Sounds like you are not going with conduit, but for future readers I'll offer this:
  1. Line voltage and signal wire MUST be in separate conduits. No exceptions.
  2. 2" conduit is actually very big and if dedicated for future use is plenty if not overkill.
  3. Recommend running empty conduits whenever possible for future use. Pulling wire through a conduit that already has (even a little) wire can be a pain not to mention higher risk of damaging cables.
  4. A couple of bends is not a major problem, but having long sweep elbows will make pulling cables much easier. If you need more than that, consider installing a pull box in a convenient (i.e., easy to access and easy to cover up) between the source and destination. Note that NEC requires a pull box if your total bends exceeds 360-degrees (e.g., four 90-degree elbows installed in any configuration).

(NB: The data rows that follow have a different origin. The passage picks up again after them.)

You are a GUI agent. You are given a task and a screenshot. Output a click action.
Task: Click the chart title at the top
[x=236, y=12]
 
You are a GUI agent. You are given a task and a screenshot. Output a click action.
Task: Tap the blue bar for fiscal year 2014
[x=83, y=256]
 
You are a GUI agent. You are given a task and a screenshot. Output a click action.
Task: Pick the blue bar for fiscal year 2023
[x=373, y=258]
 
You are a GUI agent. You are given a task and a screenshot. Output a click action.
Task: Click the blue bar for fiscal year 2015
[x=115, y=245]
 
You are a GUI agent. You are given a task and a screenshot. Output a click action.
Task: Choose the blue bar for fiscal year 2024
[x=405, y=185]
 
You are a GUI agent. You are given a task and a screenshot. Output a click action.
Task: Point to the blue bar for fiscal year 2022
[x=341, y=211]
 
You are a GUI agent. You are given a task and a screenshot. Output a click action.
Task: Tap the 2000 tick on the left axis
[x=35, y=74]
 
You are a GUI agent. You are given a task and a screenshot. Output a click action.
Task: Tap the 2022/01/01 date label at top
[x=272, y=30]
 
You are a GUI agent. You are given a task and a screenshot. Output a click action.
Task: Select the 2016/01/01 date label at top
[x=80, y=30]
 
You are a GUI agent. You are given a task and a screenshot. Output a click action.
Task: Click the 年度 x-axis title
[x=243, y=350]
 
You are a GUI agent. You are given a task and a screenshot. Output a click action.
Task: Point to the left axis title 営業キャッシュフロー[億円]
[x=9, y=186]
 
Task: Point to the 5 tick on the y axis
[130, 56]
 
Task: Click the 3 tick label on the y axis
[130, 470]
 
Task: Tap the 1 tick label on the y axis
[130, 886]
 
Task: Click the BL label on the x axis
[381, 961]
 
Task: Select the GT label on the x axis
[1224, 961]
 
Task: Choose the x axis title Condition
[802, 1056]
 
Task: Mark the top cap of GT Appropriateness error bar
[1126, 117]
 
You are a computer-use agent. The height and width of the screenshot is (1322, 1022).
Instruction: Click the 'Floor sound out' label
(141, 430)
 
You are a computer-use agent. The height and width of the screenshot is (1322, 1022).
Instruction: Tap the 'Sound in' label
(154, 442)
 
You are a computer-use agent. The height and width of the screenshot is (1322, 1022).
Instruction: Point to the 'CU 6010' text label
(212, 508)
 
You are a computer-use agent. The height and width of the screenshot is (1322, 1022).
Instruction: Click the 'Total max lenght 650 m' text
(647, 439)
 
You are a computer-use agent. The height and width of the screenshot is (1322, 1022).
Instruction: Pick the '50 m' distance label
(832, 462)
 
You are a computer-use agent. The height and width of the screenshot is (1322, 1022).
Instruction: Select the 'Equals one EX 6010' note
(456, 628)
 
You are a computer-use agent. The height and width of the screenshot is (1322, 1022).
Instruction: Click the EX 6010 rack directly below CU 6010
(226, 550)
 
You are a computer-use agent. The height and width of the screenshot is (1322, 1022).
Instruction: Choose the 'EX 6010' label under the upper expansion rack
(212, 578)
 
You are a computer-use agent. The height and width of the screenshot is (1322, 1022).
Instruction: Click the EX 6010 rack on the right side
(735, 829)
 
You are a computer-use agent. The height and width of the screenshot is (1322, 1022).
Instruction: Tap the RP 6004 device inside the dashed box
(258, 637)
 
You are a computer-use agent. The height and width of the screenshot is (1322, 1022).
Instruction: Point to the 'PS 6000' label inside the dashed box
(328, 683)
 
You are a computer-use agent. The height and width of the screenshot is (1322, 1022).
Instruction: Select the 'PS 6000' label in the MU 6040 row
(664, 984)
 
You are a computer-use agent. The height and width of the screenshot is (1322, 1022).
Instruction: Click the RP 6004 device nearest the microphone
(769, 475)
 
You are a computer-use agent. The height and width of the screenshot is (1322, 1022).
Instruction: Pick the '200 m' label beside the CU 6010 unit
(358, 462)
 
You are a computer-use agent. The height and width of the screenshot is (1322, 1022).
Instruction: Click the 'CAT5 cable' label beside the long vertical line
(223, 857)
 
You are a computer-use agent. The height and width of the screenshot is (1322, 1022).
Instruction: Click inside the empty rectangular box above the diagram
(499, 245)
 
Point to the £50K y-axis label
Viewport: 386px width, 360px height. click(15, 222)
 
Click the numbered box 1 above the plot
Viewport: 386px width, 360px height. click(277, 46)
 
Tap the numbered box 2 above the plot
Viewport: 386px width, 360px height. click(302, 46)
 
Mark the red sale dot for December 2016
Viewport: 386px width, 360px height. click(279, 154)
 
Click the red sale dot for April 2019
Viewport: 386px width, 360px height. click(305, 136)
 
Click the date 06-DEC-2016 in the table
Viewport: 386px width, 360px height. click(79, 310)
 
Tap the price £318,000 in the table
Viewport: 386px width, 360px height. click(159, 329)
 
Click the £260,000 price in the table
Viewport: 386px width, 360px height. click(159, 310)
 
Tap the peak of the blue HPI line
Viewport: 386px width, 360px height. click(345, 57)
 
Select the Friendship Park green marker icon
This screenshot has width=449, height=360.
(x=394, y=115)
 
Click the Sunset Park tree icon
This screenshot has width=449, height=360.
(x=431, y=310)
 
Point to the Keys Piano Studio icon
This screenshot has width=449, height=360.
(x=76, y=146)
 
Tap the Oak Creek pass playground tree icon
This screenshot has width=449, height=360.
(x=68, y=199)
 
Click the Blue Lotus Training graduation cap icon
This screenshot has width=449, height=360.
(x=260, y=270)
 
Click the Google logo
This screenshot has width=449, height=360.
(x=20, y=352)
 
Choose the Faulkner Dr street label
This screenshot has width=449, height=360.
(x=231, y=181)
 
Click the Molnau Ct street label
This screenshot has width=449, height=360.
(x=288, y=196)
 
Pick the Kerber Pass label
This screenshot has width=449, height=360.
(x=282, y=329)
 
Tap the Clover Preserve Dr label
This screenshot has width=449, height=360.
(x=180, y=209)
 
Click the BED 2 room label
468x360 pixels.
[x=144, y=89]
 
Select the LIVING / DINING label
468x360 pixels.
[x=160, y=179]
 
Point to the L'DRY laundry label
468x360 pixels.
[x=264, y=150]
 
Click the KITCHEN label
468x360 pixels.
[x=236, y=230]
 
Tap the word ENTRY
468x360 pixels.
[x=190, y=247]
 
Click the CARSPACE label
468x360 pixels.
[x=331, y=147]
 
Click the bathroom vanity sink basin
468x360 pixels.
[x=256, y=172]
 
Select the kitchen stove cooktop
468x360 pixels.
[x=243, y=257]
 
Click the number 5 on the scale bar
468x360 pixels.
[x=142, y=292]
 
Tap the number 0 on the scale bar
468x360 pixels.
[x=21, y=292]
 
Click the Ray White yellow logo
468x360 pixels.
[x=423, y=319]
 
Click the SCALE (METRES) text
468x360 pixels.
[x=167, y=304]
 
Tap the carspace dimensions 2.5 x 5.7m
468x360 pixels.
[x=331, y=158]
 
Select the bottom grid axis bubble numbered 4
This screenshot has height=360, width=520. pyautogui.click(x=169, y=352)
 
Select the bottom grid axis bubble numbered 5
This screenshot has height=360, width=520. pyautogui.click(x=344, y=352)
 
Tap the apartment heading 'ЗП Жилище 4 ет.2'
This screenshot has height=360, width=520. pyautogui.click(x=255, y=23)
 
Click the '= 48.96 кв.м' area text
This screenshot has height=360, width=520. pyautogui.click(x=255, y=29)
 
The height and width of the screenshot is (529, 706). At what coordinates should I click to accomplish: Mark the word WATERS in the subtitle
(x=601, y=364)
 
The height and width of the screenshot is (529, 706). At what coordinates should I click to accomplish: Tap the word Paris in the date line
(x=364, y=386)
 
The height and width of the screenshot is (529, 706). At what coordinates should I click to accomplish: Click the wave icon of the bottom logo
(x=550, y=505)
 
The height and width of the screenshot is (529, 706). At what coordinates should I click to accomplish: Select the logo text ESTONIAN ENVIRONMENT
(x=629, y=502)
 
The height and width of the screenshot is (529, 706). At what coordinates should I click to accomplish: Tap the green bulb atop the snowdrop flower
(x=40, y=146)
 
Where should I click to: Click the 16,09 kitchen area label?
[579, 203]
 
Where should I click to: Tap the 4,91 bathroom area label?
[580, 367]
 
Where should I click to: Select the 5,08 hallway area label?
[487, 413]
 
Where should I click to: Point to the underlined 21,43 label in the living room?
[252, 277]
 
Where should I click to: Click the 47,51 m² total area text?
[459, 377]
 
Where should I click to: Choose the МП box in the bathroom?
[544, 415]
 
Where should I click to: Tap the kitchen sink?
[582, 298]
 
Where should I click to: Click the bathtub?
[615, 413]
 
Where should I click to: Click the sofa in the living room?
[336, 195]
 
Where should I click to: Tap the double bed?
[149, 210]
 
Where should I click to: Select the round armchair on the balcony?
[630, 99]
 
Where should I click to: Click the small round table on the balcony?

  5. Don't forget the pull string. Just take a length of nylon string, tie a wadded up napkin to one end of the string and use a vacuum to pull it through to the other end of the conduit. Then tie the strings at both ends of the conduit (leave a few feet of slack to make tying to your cable easier).
  6. As has already been stated, but which bears repeating, is that any exposed wire installed above ceiling, within walls, or risers, needs to have the appropriate rating. Blue Jeans Cable has an excellent article explaining the different ratings and their applications.